Uganda’s recently instituted Financial Intelligence Authority is investigating suspected money laundering, revenue diversion and tax evasion in the telecommunications sector, which could amount to $144 million in lost revenue.

The EastAfrican has learnt that fraudsters are using data codes to illegally terminate international mobile phone traffic (technically known as grey traffic) into local networks disguised as local traffic.

The traffic that goes through official international gateways is instead delivered through Sim-Boxes (racks containing hundreds of local numbers) and is received as local traffic.

The fraudsters end up paying only an eighth of the money they should have paid to the main voice operators in interconnection fees.

Memo

In a memo dated March 19 — a copy of which The EastAfrican has obtained — the executive director of the Financial Intelligence Authority, Sydney Asubo, issued an alert to his counterpart at the Uganda Communications Commission Godfrey Mutabazi — the agency that regulates the telecom sector — that over the past three years the country has lost up to $144 million accruing from inbound international telecoms traffic that is disguised as local traffic.

Besides the direct losses to the telcos, who receive only a fraction of what would have been due to them, authorities fear that the money generated through the racket could be used to compromise national security.

“The FIA has received reports of suspicious activities, pointing to possible fraud, tax evasion, money laundering and suspected terrorist financing via illegal international traffic, also known as ‘grey traffic’,” Mr Asubo wrote.

According to industry sources, local telcos are supposed to earn Ush800-Ush1,000 to terminate an international call and Ush90 to terminate a local one. The Sim-Box operators, often disguised as data vending companies, negotiate agreements under which the money is paid to them outside the country and they only pay the local termination fee.

In the process, the government loses 45 per cent in tax revenue, while the telcos lose more than 80 per cent of their revenue. It is estimated that these operators are terminating as many as four million minutes a month — representing a significant revenue leakage for both the industry and the government.

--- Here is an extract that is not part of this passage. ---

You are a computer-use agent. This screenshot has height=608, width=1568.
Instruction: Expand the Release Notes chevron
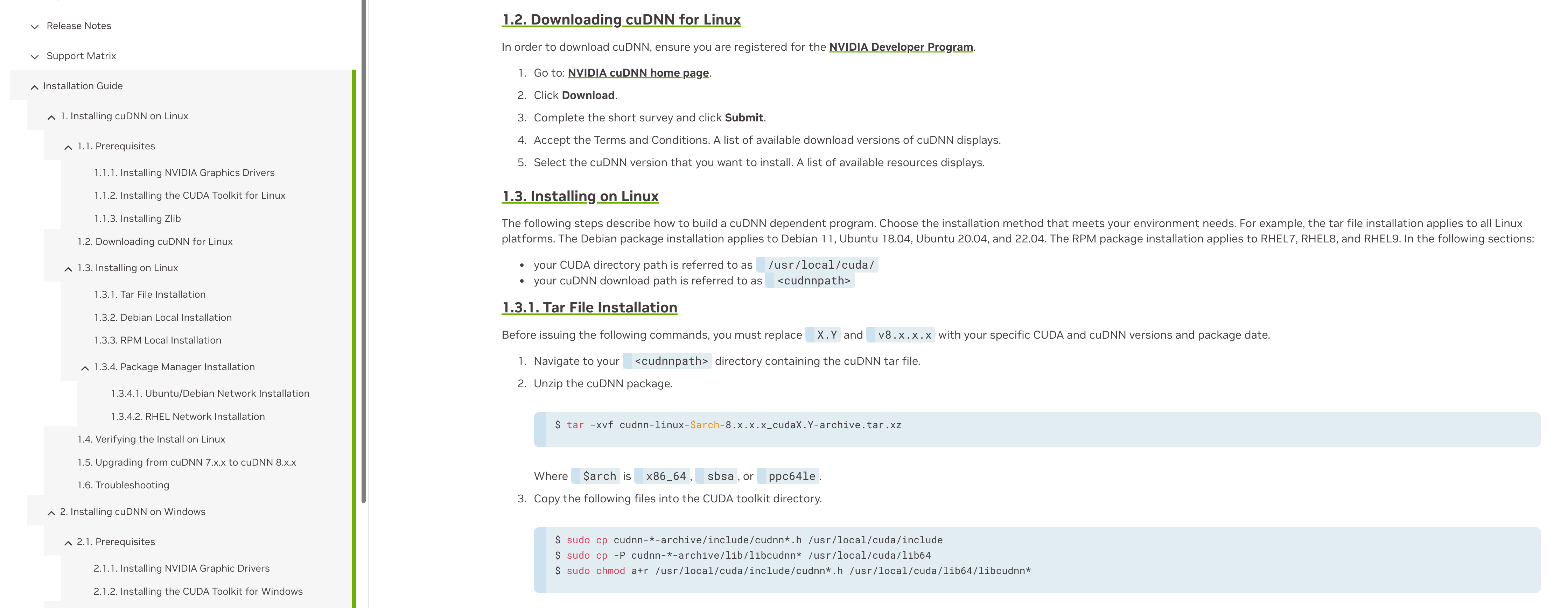click(35, 27)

The FIA letter is copied to five local subsidiaries of multinational telecoms groups — MTN, Airtel, Africell (formerly Orange), Uganda Telecom Ltd (majority owned by Libya, with the Uganda government owning a 31 per cent stake) and new entrant Vodafone.

The letter is also copied to the ICT Minister, Internal Security Organisation and the External Security Organisation; as well as the Commissioner-General of the Uganda Revenue Authority.

Telecom companies Smile Communications, Smart Telecom and KT2 Telecom, did not receive the letter.